Castiglioni va desarrollando también una tendencia hacia el aforismo, a construir secciones que no duran más de dos minutos, y a hacer de cada una de ellas una unidad autónoma respecto al todo en el aspecto técnico pero conexionada en lo simbólico, es decir, mezclando desprejuiciadamente lenguajes tonales, modales y atonales en aras de lanzar un guiño intelectual, a menudo irónico, al oyente.

La primera gran obra de madurez de Castiglioni es la hipnótica Inverno In-ver (once poesías sonoras para pequeña orquesta), escrita en 1973 y probablemente el opus más interpretado de su catálogo. Otras piezas importantes de este periodo, y directamente relacionadas con el espíritu de Inverno In-ver, son el Quodlibet para piano y orquesta de cámara (1976) y los Dickinson-Lieder para soprano y pequeña orquesta (1977).

El principal problema que presenta este lanzamiento de Col Legno está en la toma de sonido. Resulta evidente a la escucha de la música de Castiglioni que ésta requiere una cierta distancia -en un sentido espacial- con el oyente, para que el intricado contrapunto entre instrumentos en el registro agudo adquiera una consistencia de textura. Sin embargo, el técnico de sonido de esta grabación ha optado por presentarnos los instrumentos, y especialmente los de cuerda, como si estuvieran a veinte centimetros de nuestro oido, y aliñados además con una meticulosa panoramización que consigue que podamos escuchar cristalinamente cada instrumento en forma individual. Es decir, justo el efecto contrario de lo que probablemente quería obtener Castiglioni.
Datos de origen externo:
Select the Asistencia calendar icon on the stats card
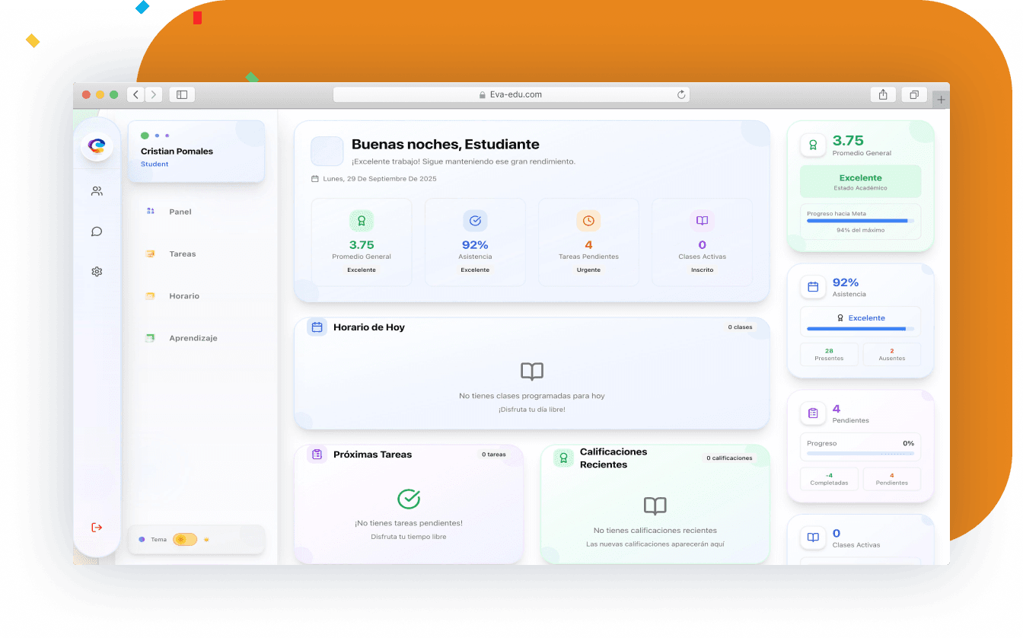Screen dimensions: 1023x638 pyautogui.click(x=813, y=286)
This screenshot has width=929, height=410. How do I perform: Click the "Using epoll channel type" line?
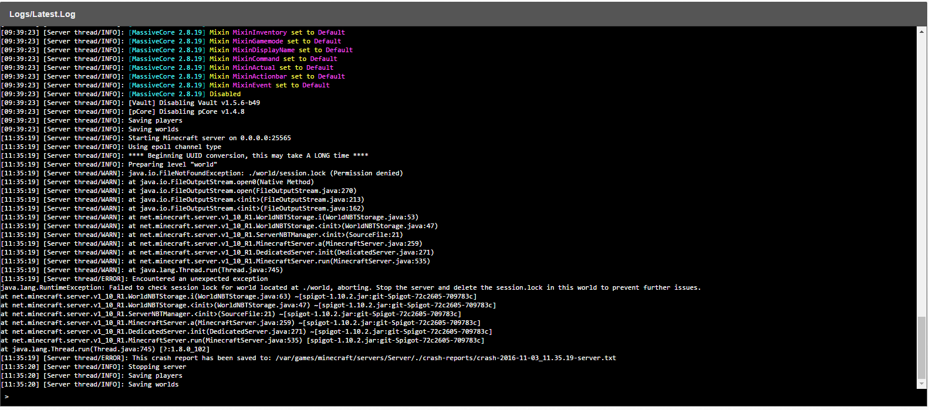coord(175,147)
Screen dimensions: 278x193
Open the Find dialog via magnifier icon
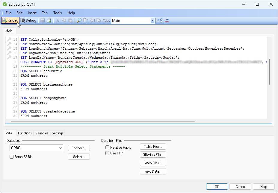coord(79,20)
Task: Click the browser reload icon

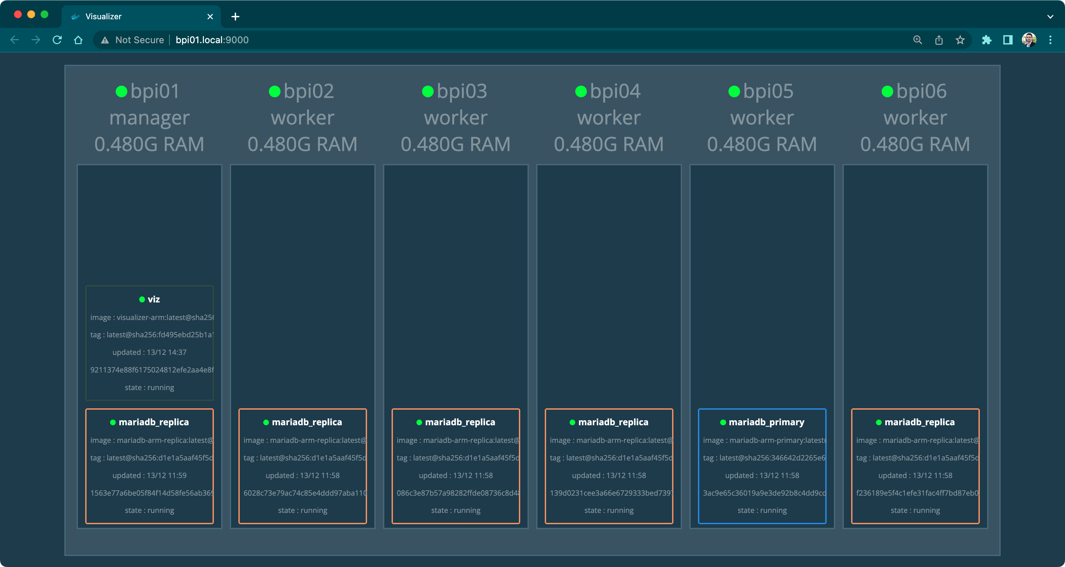Action: pos(57,40)
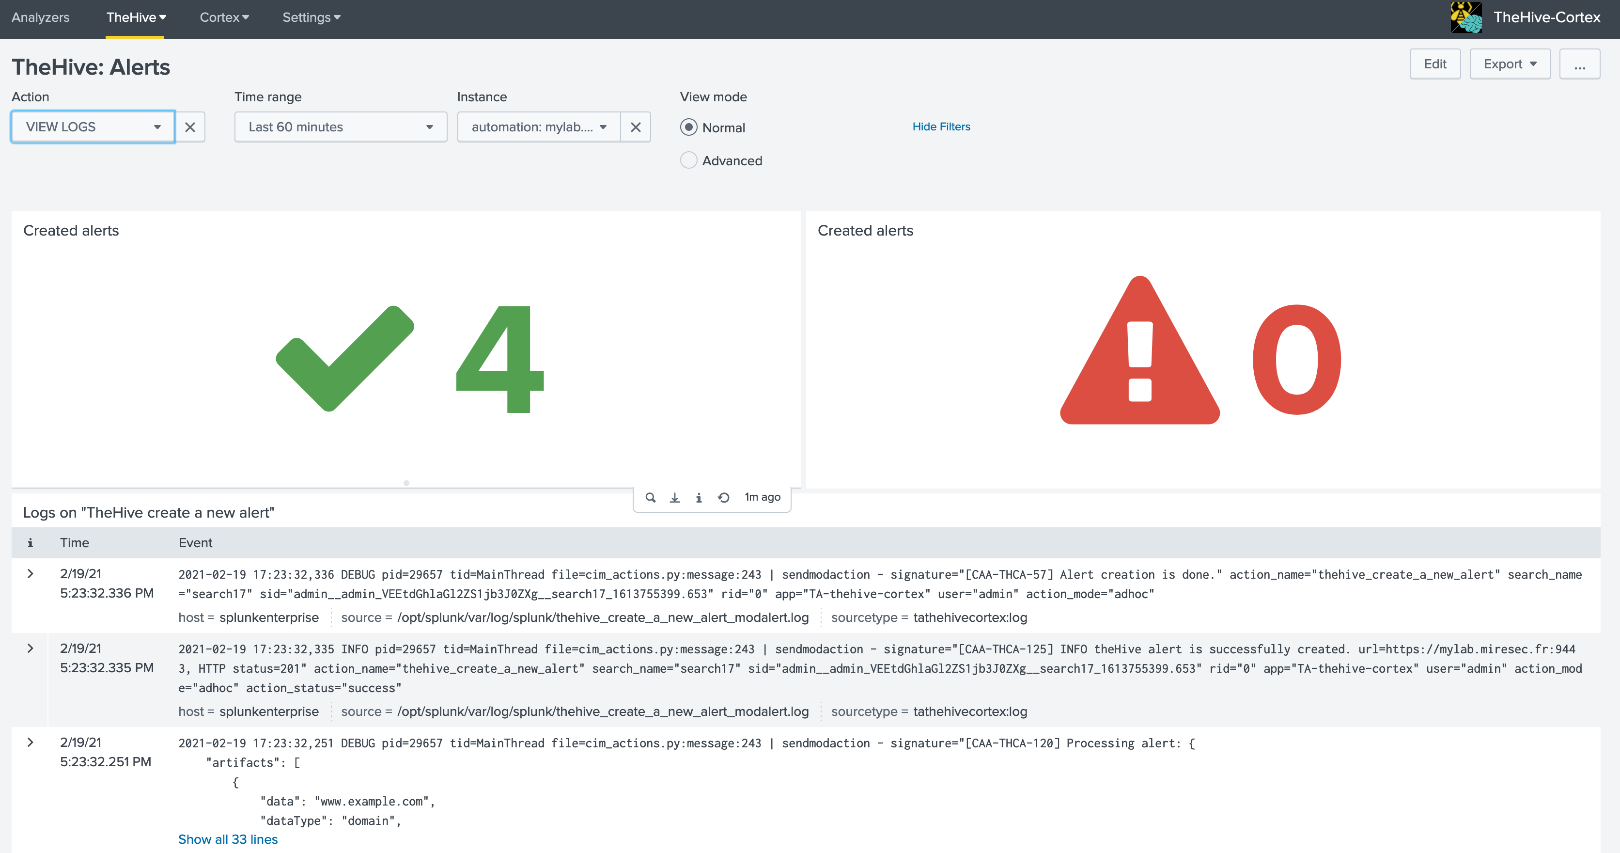The image size is (1620, 853).
Task: Open the automation instance dropdown
Action: tap(538, 127)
Pero los problemas generados por la toma de sonido no terminan aquí. En las obras más áridas, las ya mencionadas Tropi y Consonante, la mezcla explosiva de sonidos extremadamente agudos en fortísimo y una colocación de los micrófonos tan próxima a la fuente llega a arrojar momentos que resultan, sin exagerar, hirientes para el oído –recomiendo, de verdad, bajar el volumen durante estas dos pistas si se va a escuchar el disco con auriculares-.

Por último, la toma de sonido también pone en evidencia algunas limitaciones en los intérpretes de cuerda del Ensemble Risognanze, especialmente a la hora de ejecutar los armónicos artificiales -numerosísimos en la obra de Castiglione-, en los que se escucha en exceso la frotación de la cuerda.

Mucho mejor se puede disfrutar de las tres obras creadas tardíamente que aparecen en el disco, Risognanze (1989), Cantus Planus (1990-91) e Intonazione (1992), de un carácter menos incisivo, más convencionales en el lenguaje y, por qué no decirlo, bastante más interesantes en el plano expresivo.

El Ensemble Risognanze es, además, un conjunto competente y Ceccherini -aunque su dirección sea un tanto mecánica e intente disimular recurrentemente los elementos post-modernos del Castiglioni de la última época- sabe guardar un adecuado componente de misterio imprescindible para la correcta transmisión de estas músicas.
 
Mención aparte merecen las notas al programa de Alessandro Solbiati, un bochornoso discurso proselitista de la facción más intransigente de las vanguardias, anacrónico, repleto de lugares comunes repetidos desde hace casi 60 años y, lo que es peor, manipulador de la significación real de la figura del italiano, exagerando su importancia como compositor y lanzando la imagen de un Castiglioni radicalmente vanguardista que choca frontalmente con la experiencia que supone escuchar su música.